# A couple of House projects almost done.



## rippin lips

New party patio 80'x 18' with 36 Recess lights 12 on a switch (Dimmer).
3 fans and a Big screen on a lazy susan to turn into facing the garage or turn out facing the patio.
Then my Golf cart 10" lift with 28" Super Swampers still can run 26 MPH (Gas) next is a 24 hp Honda motor for it.


----------



## rippin lips

More pics


----------



## sidedraw

patio looking good whens to BBQ...think the garage needs to be a little bigger for the truck


----------



## Weather Or Knott

What size motor is in the golf cart now? are you running a belt clutch system?


----------



## 47741

truck tires are....how big? 46?


----------



## Pier Pressure

Nice patio, nice cart and **** nice truck!! Super Swamper tires look so good.


----------



## rippin lips

Thanks, Mitch I will call ya when the party is.Heck I will just post up when it is.LOL Patio is big enough.
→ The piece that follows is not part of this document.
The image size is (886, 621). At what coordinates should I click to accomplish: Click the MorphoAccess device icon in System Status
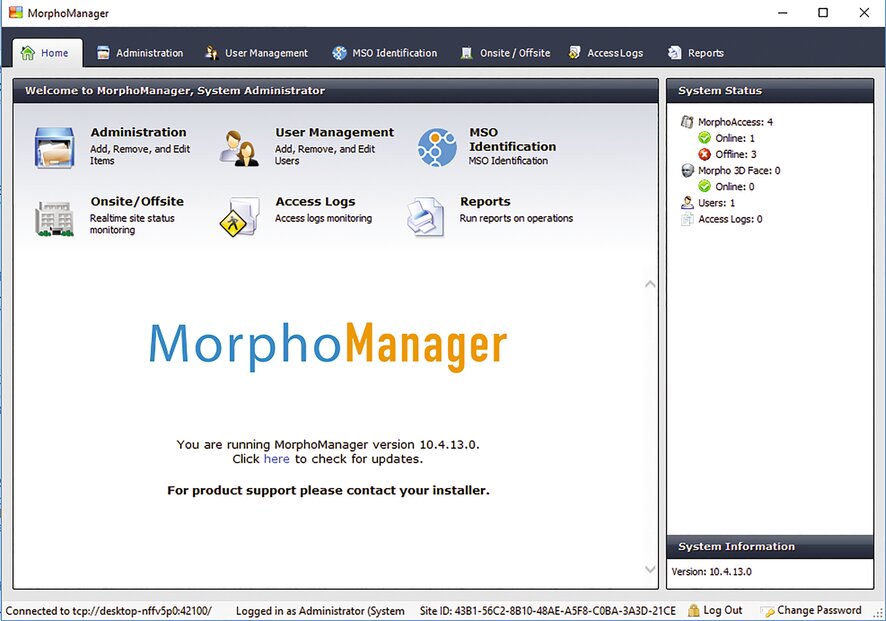coord(687,122)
Tires on truck are 54" boggers.

Golf cart is belt and modded clutch with header and air intake.
I want the 24 hp Honda.or 4 wheeler motor soon.

Thanks everyone.
It has been hard with so many projects going and so many fish to catch at the same time.


----------



## MAKO 23

If you built that all yourself I have to say the framing looks good, but you can't span the rafters and joist that far because they will sag.Looks like the posts are around twelve feet apart , you should have used 2" x 12"s for the beams. Any rafter especially a 2" x 6" should be braced to a wall if it is over twelve feet long, it wasn't possible.If you paid someone to build it I would demand to have my money back.You will have sagging problems real soon.


----------



## rippin lips

First ,yes I payed someone to help do some of the work .I hired an Enginereing company to draw and do the design work.If you look close it is 2x8 on the long span and 6x6 for post on 11'6" apart and yes it does rest on wall it has to pony walls and 2 strong back the total length of house and garage tied to existing rafters and wall with lag bolts.So look closer next time.I do still have the drawings and yes they are from Texas wind storm.It has already passed all inspections (10) in the Galveston county area ,but thanks for looking out.


----------



## MAKO 23

I looked again , I don't see any hurricane clips or straps tying down anything.
Should have purlin braces to support rafters between garage and house. Ridge should be braced to wall and be tied down with straps.How can you support rafters, decking, shingles and soffit with a 2" x 8" beam with that span? I'm not trying to be a smarta** but have framed over a hundred houses and had numerous wind storm inspections. Your engineer better check the span tables used on those drawings.


----------



## MAKO 23

I looked again , I don't see any hurricane clips or straps tying down anything.
Should have purlin braces to support rafters between garage and house. Ridge should be braced to wall and be tied down with straps.How can you support rafters, decking, shingles and soffit with a 2" x 8" beam with that span? I'm not trying to be a smarta** but have framed over a hundred houses and had numerous wind storm inspections. Your engineer better check the span tables used on those drawings. A flat 2" x 4" alone is not a strong back. It needs at least a 2" x 6" on edge nailed to the side of that.


----------



## rippin lips

MAKO 23 said:


> I looked again , I don't see any hurricane clips or straps tying down anything.
> Should have purlin braces to support rafters between garage and house. Ridge should be braced to wall and be tied down with straps.How can you support rafters, decking, shingles and soffit with a 2" x 8" beam with that span? I'm not trying to be a smarta** but have framed over a hundred houses and had numerous wind storm inspections. Your engineer better check the span tables used on those drawings. A flat 2" x 4" alone is not a strong back. It needs at least a 2" x 6" on edge nailed to the side of that.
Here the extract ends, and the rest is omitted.